Document extract ->
= = = =
Written by Ian Dobbs on July 12th, 2013.      0 comments

2:45pm (NZT)
Data out of Australia this week as failed to make much of an impact. Most figures have come in close to expectation and have had little influence on the economic outlook. The best result came from employment numbers that on the face of it looked promising. A rise of 10.4 thousand, against expectations of a flat result, seemed initially quite good. But looking into the detail there was actually a fall in full time work, coupled with a much bigger increase in part time employment, so that quickly tempered any real enthusiasm. Data that had the biggest impact this week came out of China. Wednesday saw the release of trade balance data that showed exports declining by a decent amount. The resulting negativity was reinforced by import data which also contracted. These are not great figures for China, and warn of a very real ‘hard landing’ ahead. The resulting AUD weakness only lasted about 10 hours though. As minutes from the US Fed meeting and a speech from Ben Bernanke saw a big bout of profit taking on USD positions as it was sold heaving across the board. Key releases next week for Australia come in the form of business confidence, and minutes from the last RBA policy meeting.

New Zealand
Data out of New Zealand has had little impact this week, with key business confidence numbers showing little change from last month. We did however get some comments from finance minister Bill English that were supportive of the currency. He was on the wires quoted as saying ‘interest rates will rise, it’s just a matter of when.’ He also said that could lead to a higher New Zealand dollar. The reaction in the currency was quick, with a material increase in buying lifting the NZD across the board. The strength was somewhat limited  however, as it was countered by some very average Chinese trade data. This saw both the NZD and AUD come under renewed pressure. Next week’s key data will be the release of inflation figures on Tuesday.

United States
It has been an interesting few days for the US with a couple of factors causing a notable turnaround in recent USD strength. Wednesday night’s release of wholesale inventories came in much weaker than expected. As a result this has seen many forecasters trimming their expectations for GDP growth this quarter. That undermined USD strength to a degree, but it was the release of the Fed meeting minutes and a speech a while later from Bernanke that really saw the USD selling pick up. It can only be fair to say there were some very mixed signals coming out of the Feds minutes. It seems a number of board members want to see an improvement in employment numbers before they start tapering, while other members see quantitative easing ending altogether this year. Ben Bernanke certainly didn’t sound like a man on the verge of tapering in a speech released on Thursday morning. He said highly accommodative monetary policy is what is needed and that the unemployment rate understates weakness in the employment market. The USD hated these comments and rapidly lost ground across the board. It’s all very surprising from a man who gave a clear signal only a couple of weeks ago that the Fed could start tapering soon. This has caused some serious volatility and we can expect more of the same in the months going forward. The market will be hanging on every word from Bernanke and anything but a very consistent tone will continue to cause wild swings in currencies and interest rates. Tonight sees the release of producer prices and consumer sentiment data, both of which have the potential to impact the currency. Next week’s highlights will be retail sales, inflation, housing data, and industrial production.
= = = =
Material provided ->
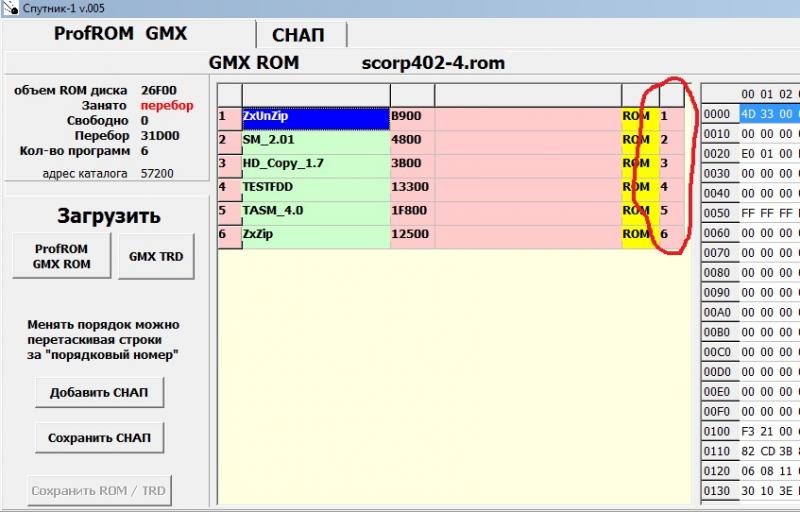Click Добавить СНАП button
The width and height of the screenshot is (800, 512).
99,393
= = = =
Parts of the exercise ->
1. Answer these questions about the currency market update:
(a) By how much did Australian employment rise?
(b) What key New Zealand data is due for release on Tuesday?
(c) Which US release on Wednesday night came in much weaker than expected?
2. Pick up the currency market update after its final sentence and continue it.
The listing has no connection to the currency market update.

Answers to the problems ->
1.
(a) 10.4 thousand
(b) Inflation figures
(c) Wholesale inventories

2.
It has been a very interesting week for Europe, although one I’m guessing ECB president Draghi will be happy to see the end of. It didn’t start well with news that the IMF have downgraded growth forecasts for the region, although that’s not a huge shock. Next came Standard and Poors who announced they have downgraded Italy’s sovereign credit rating to BBB, with outlook negative. That’s two notches above junk bond status. We had one ECB official on the wires quoted as saying ‘forward guidance goes beyond 12 months.’ This was quickly contradicted by a statement from the ECB that said “there is no time horizon on forward guidance”. The most recent comments from an official overnight have said rate guidance will be assessed meeting to meeting. So that’s all very clear! I’m struggling to see how this new policy of ‘forward guidance’ is providing any real certainty to the future path of interest rates. At least in the US they tied their guidance to something more certain by saying interest rates will stay low until unemployment reaches 6.5%. It seems the ECB want the benefit of a lower rate outlook, without having to provide the certainty. And just to add another level of uncertainty, it seems the political landscape in Portugal is again far from certain. It’s no wonder we are getting articles like the one this week in the Telegraph saying the wheels are coming off the whole of southern Europe. There were however some bright spots this week, with French industrial production and inflation figures showing signs of life. There is plenty out next week to keep the market on its toes. The highlights being economic sentiment, Inflation, current account and trade balance.

United Kingdom
Like most currencies the Pound Sterling has had a choppy week, pushed around by a mix of domestic and offshore factors. Figures released on industrial and manufacturing production came in very soft and caused a notable increase in GBP selling. This was countered somewhat by a firm estimate of June quarter GDP from an economic research institute. The IMF has also upgraded its GDP outlook for the UK and Moody’s have changed the outlook for the UK banking sector to stable from negative. There is plenty out next week for the market to digest. The highlights will be data on inflation, the BOE minutes, unemployment and retail sales.

It’s been a bit of a mixed bag on the data front for Japan this week. Soft consumer confidence numbers were a surprise, however a strong reading on core machinery orders helped of offset it that impact. The IMF released global growth forecasts in which they have revised up the outlook for Japan’s growth this year. This is in response to the impact the current government and Bank of Japan (BOJ) policies are having. To that extent there was also a BOJ policy meeting this week. They made no material change and continue to say they will keep policy very accommodative. But the overall tone of the statement was somewhat upbeat. We will get the minutes from this meeting on Wednesday next week, but aside from that the economic calendar is very light.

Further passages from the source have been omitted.